If you look at life from an evolutionary perspective, we may just have a few things upside down.

Evolution uses the process of natural selection to change the type of genes that are present in a population. What this really means is, those individuals who are the most successful breeders (ie have the highest number of children who survive to have their own children) will increase their genes within the population, while the less successful will lose out.

Using this definition, the most successful people in society are not the richest, but those with the most kids. Being wealthy allows you to afford more kids, but conversely so can being poor. But what happens to people who screw up? Shouldn’t society’s laws reflect the biological imperative of breeding?

Consider two murders. One is committed by a madman whose sanity has gone. The other is committed by a man who was quite sane, but who planned it. The first guy pleads not-guilty due to insanity and is sent to a mental home; the second is given a death sentence and lands on death row.

Ten years later, the psychiatrists say the madman is cured and he’s released to the community where he marries and has three children; the other murderer gets to the end of the line for appeals and is duly executed with no children.

## Activity 1
Name every place the evolution passage says one of the two murderers is sent to, lands on, or is released to.
## Activity 2
Please write out the stretch of the evolution passage from "Consider two murders." through "with no children.", word for word.

Lines in a dataset:
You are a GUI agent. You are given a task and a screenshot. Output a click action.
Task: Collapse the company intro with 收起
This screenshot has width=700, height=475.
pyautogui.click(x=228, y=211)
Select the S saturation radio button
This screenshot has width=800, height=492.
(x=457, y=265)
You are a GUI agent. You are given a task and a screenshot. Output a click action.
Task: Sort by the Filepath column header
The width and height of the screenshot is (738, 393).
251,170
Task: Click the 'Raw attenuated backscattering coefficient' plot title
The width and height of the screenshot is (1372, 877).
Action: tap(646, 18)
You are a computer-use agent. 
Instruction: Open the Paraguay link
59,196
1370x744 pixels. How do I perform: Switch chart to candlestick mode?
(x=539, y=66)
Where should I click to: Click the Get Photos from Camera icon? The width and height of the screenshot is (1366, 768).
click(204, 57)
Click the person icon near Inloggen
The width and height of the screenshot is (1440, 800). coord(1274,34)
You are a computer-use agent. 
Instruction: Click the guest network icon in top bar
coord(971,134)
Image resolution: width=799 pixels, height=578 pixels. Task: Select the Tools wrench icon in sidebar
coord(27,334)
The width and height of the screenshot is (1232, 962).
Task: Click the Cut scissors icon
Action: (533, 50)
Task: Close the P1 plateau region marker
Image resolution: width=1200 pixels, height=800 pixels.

## Your solution 1
a mental home
death row
the community

## Your solution 2
Consider two murders. One is committed by a madman whose sanity has gone. The other is committed by a man who was quite sane, but who planned it. The first guy pleads not-guilty due to insanity and is sent to a mental home; the second is given a death sentence and lands on death row.

Ten years later, the psychiatrists say the madman is cured and he’s released to the community where he marries and has three children; the other murderer gets to the end of the line for appeals and is duly executed with no children.